* **WHAT IS EXPECTED**:
Could you repeat all of the entries exactly, leaving out any pictures?
-------- DATASET EXCERPTS
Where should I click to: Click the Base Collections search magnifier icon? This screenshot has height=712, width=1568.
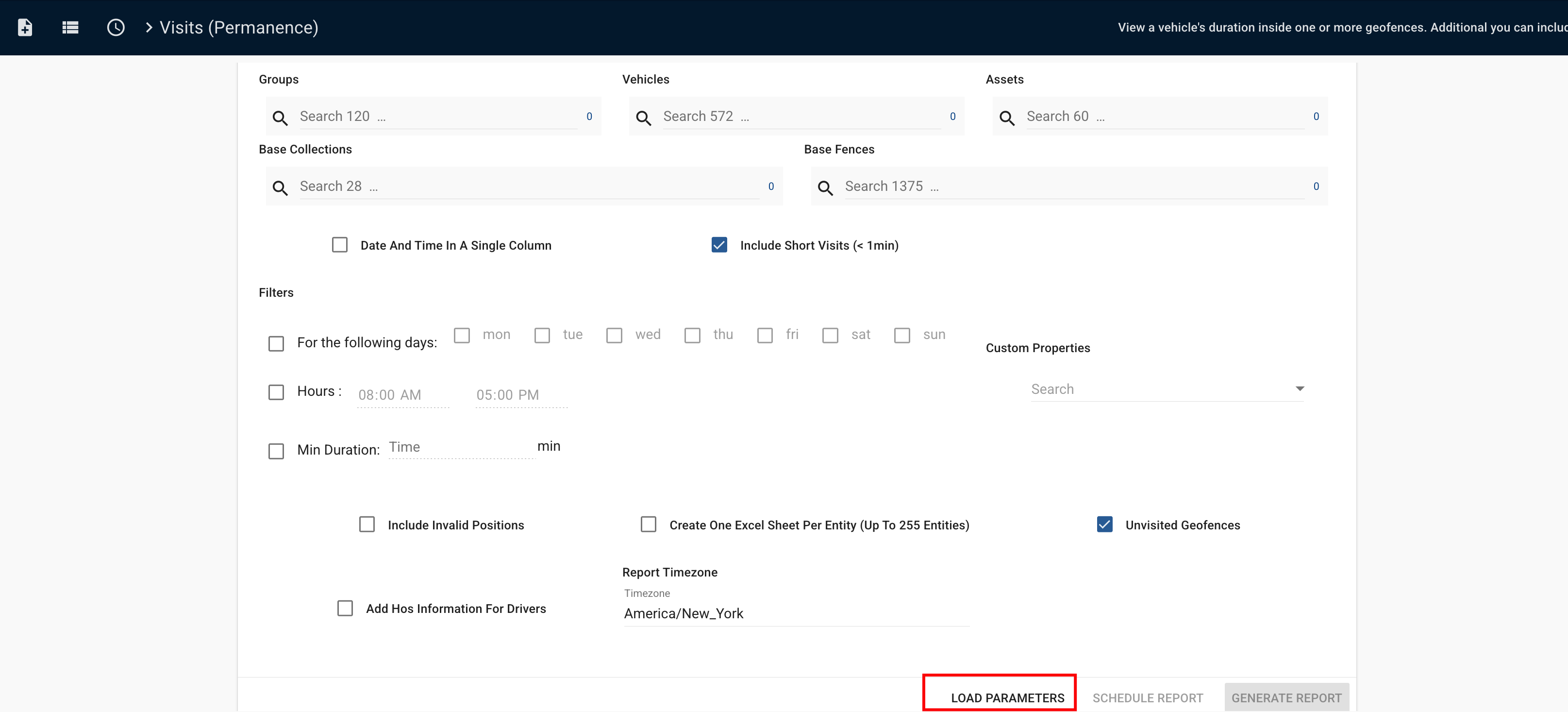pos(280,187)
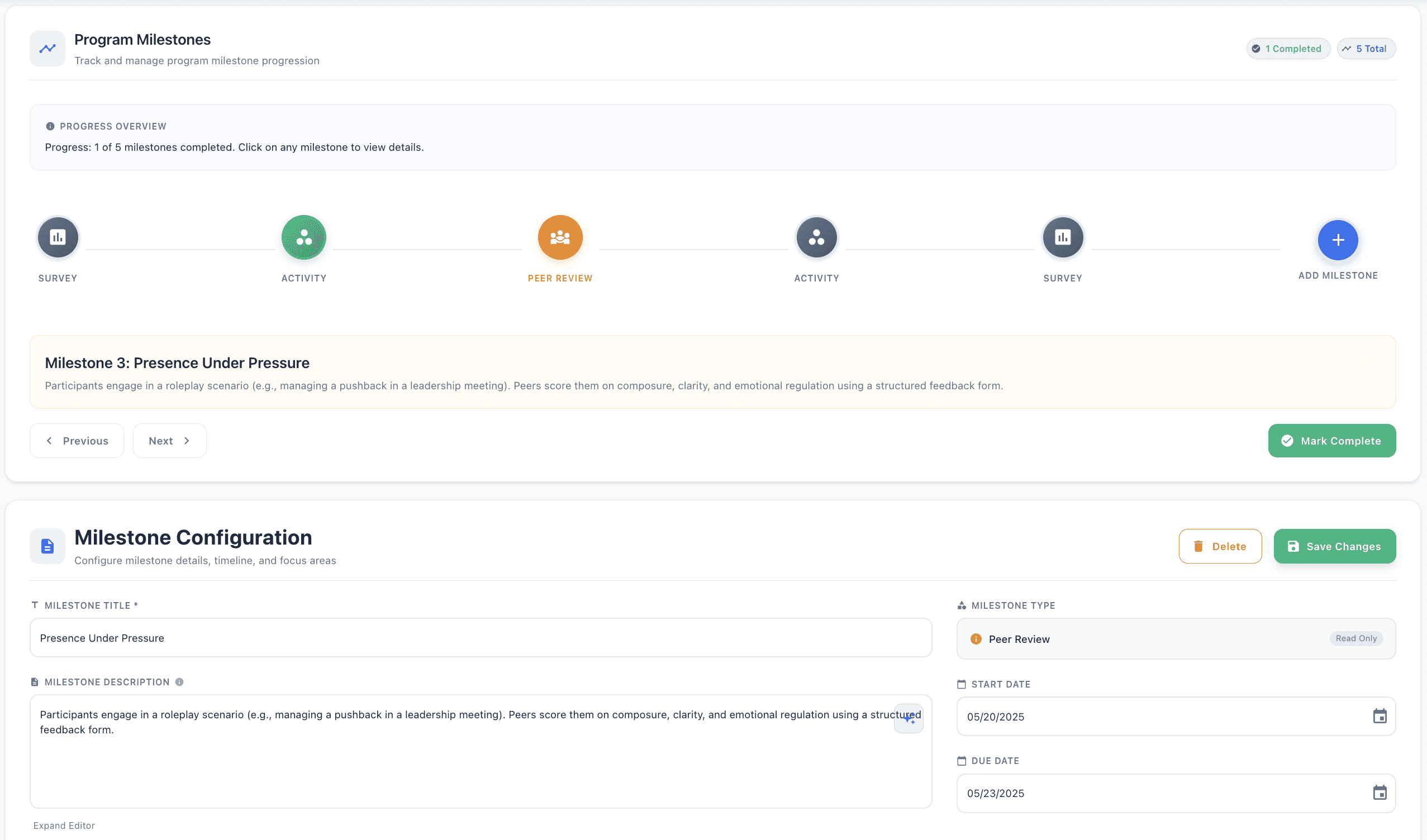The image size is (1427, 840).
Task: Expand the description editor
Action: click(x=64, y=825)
----------------
* **WRITTEN SOLUTION**:
Where should I click to: Click the Base Collections search magnifier icon? This screenshot has height=712, width=1568.
pos(280,187)
The image size is (1427, 840).
Task: Expand the description editor
Action: click(x=64, y=825)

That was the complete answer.